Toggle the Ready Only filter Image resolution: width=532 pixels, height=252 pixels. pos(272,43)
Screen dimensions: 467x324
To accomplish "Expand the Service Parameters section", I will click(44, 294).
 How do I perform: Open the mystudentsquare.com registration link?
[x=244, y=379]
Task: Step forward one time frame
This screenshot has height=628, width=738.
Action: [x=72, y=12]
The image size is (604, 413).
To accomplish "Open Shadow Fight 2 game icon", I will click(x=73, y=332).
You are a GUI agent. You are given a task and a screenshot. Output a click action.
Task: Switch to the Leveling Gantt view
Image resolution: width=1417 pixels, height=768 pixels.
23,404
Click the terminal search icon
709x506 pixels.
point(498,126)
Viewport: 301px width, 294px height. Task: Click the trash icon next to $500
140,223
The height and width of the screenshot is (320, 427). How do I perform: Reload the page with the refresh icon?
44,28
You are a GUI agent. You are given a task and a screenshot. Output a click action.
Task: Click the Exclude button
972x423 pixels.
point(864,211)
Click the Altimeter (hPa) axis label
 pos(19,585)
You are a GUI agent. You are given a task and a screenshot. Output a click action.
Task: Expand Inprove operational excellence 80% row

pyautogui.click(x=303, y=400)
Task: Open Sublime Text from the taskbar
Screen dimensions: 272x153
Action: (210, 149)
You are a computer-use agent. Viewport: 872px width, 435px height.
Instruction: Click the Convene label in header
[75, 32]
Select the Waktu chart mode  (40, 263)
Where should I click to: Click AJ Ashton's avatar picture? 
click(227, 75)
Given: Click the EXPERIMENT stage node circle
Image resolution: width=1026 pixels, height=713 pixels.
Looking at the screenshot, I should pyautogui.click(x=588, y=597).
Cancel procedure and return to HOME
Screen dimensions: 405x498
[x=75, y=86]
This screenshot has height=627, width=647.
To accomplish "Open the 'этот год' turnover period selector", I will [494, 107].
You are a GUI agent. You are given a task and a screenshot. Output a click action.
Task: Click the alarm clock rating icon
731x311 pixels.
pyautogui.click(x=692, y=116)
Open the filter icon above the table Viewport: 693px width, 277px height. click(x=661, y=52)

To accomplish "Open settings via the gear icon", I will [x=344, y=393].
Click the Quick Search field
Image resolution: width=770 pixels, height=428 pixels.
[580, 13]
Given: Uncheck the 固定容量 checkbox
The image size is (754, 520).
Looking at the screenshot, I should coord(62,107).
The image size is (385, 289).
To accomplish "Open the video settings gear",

+ + + + + + +

How to complete this task —
Each line above needs to be written out again exactly.

Task result —
Toggle the Ready Only filter Image resolution: width=532 pixels, height=252 pixels. pos(272,43)
Screen dimensions: 467x324
To accomplish "Expand the Service Parameters section", I will click(44, 294).
 How do I perform: Open the mystudentsquare.com registration link?
[x=244, y=379]
Task: Step forward one time frame
This screenshot has height=628, width=738.
Action: [x=72, y=12]
The image size is (604, 413).
To accomplish "Open Shadow Fight 2 game icon", I will click(x=73, y=332).
You are a GUI agent. You are given a task and a screenshot. Output a click action.
Task: Switch to the Leveling Gantt view
Image resolution: width=1417 pixels, height=768 pixels.
23,404
Click the terminal search icon
709x506 pixels.
point(498,126)
Viewport: 301px width, 294px height. Task: Click the trash icon next to $500
140,223
The height and width of the screenshot is (320, 427). How do I perform: Reload the page with the refresh icon?
44,28
You are a GUI agent. You are given a task and a screenshot. Output a click action.
Task: Click the Exclude button
972x423 pixels.
point(864,211)
Click the Altimeter (hPa) axis label
 pos(19,585)
You are a GUI agent. You are given a task and a screenshot. Output a click action.
Task: Expand Inprove operational excellence 80% row

pyautogui.click(x=303, y=400)
Task: Open Sublime Text from the taskbar
Screen dimensions: 272x153
Action: (210, 149)
You are a computer-use agent. Viewport: 872px width, 435px height.
Instruction: Click the Convene label in header
[75, 32]
Select the Waktu chart mode  (40, 263)
Where should I click to: Click AJ Ashton's avatar picture? 
click(227, 75)
Given: Click the EXPERIMENT stage node circle
Image resolution: width=1026 pixels, height=713 pixels.
Looking at the screenshot, I should pyautogui.click(x=588, y=597).
Cancel procedure and return to HOME
Screen dimensions: 405x498
[x=75, y=86]
This screenshot has height=627, width=647.
To accomplish "Open the 'этот год' turnover period selector", I will [494, 107].
You are a GUI agent. You are given a task and a screenshot. Output a click action.
Task: Click the alarm clock rating icon
731x311 pixels.
pyautogui.click(x=692, y=116)
Open the filter icon above the table Viewport: 693px width, 277px height. click(x=661, y=52)

To accomplish "Open settings via the gear icon", I will [x=344, y=393].
Click the Quick Search field
Image resolution: width=770 pixels, height=428 pixels.
[580, 13]
Given: Uncheck the 固定容量 checkbox
The image size is (754, 520).
Looking at the screenshot, I should coord(62,107).
The image size is (385, 289).
To accomplish "Open the video settings gear",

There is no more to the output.